To do:
Please copy the data exactly as it stands, minus the images.

Material to process:

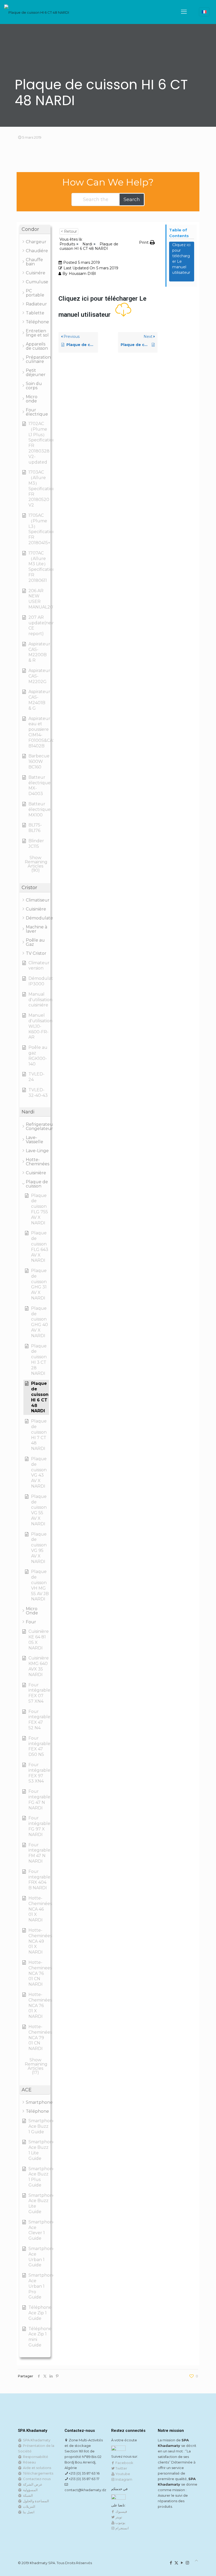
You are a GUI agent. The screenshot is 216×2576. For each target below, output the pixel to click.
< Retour (69, 231)
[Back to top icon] (196, 2560)
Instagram (123, 2479)
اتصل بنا (28, 2512)
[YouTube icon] (182, 2562)
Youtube (122, 2474)
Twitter (121, 2468)
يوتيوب (120, 2522)
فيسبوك (121, 2511)
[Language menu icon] (204, 11)
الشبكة (27, 2495)
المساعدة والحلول (35, 2501)
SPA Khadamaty (35, 2440)
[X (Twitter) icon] (176, 2562)
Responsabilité (34, 2457)
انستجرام (122, 2528)
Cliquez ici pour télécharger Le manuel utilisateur (181, 261)
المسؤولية (29, 2490)
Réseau (28, 2462)
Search (132, 199)
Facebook (124, 2463)
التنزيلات (28, 2506)
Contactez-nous (36, 2479)
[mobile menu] (183, 11)
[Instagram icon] (187, 2562)
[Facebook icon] (171, 2562)
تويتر (118, 2517)
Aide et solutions (36, 2468)
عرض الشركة (31, 2484)
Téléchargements (37, 2473)
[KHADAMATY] (36, 12)
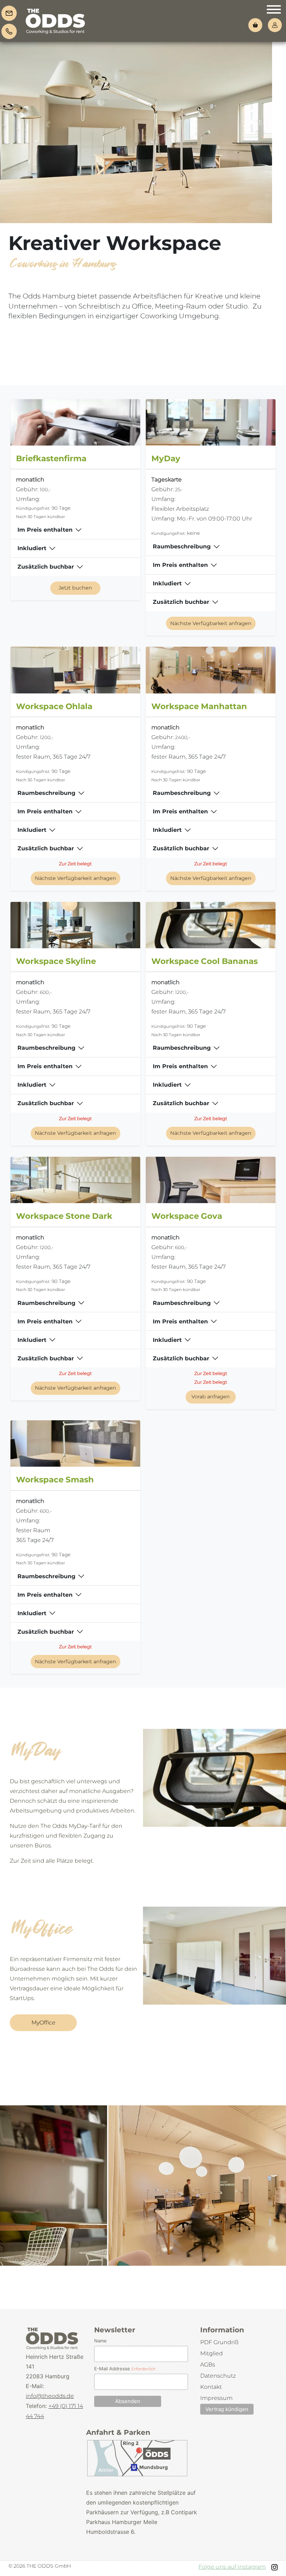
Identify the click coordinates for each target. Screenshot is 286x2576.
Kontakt (211, 2387)
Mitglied (211, 2353)
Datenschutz (218, 2375)
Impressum (216, 2398)
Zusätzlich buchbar (45, 566)
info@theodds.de (50, 2396)
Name (100, 2340)
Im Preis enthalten (45, 529)
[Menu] (274, 11)
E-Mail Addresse (125, 2368)
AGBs (207, 2364)
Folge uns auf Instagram (232, 2566)
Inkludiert (31, 548)
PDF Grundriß (219, 2342)
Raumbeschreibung (182, 546)
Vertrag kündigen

Task solution:
You are a GUI agent. The screenshot is 216×2576. For each target below, output the pixel to click.
< Retour (69, 231)
[Back to top icon] (196, 2560)
Instagram (123, 2479)
اتصل بنا (28, 2512)
[YouTube icon] (182, 2562)
Youtube (122, 2474)
Twitter (121, 2468)
يوتيوب (120, 2522)
فيسبوك (121, 2511)
[Language menu icon] (204, 11)
الشبكة (27, 2495)
المساعدة والحلول (35, 2501)
SPA Khadamaty (35, 2440)
[X (Twitter) icon] (176, 2562)
Responsabilité (34, 2457)
انستجرام (122, 2528)
Cliquez ici pour télécharger Le manuel utilisateur (181, 261)
المسؤولية (29, 2490)
Réseau (28, 2462)
Search (132, 199)
Facebook (124, 2463)
التنزيلات (28, 2506)
Contactez-nous (36, 2479)
[mobile menu] (183, 11)
[Instagram icon] (187, 2562)
[Facebook icon] (171, 2562)
تويتر (118, 2517)
Aide et solutions (36, 2468)
عرض الشركة (31, 2484)
Téléchargements (37, 2473)
[KHADAMATY] (36, 12)
Identify the click coordinates for each target. Screenshot is 286x2576.
Kontakt (211, 2387)
Mitglied (211, 2353)
Datenschutz (218, 2375)
Impressum (216, 2398)
Zusätzlich buchbar (45, 566)
info@theodds.de (50, 2396)
Name (100, 2340)
Im Preis enthalten (45, 529)
[Menu] (274, 11)
E-Mail Addresse (125, 2368)
AGBs (207, 2364)
Folge uns auf Instagram (232, 2566)
Inkludiert (31, 548)
PDF Grundriß (219, 2342)
Raumbeschreibung (182, 546)
Vertrag kündigen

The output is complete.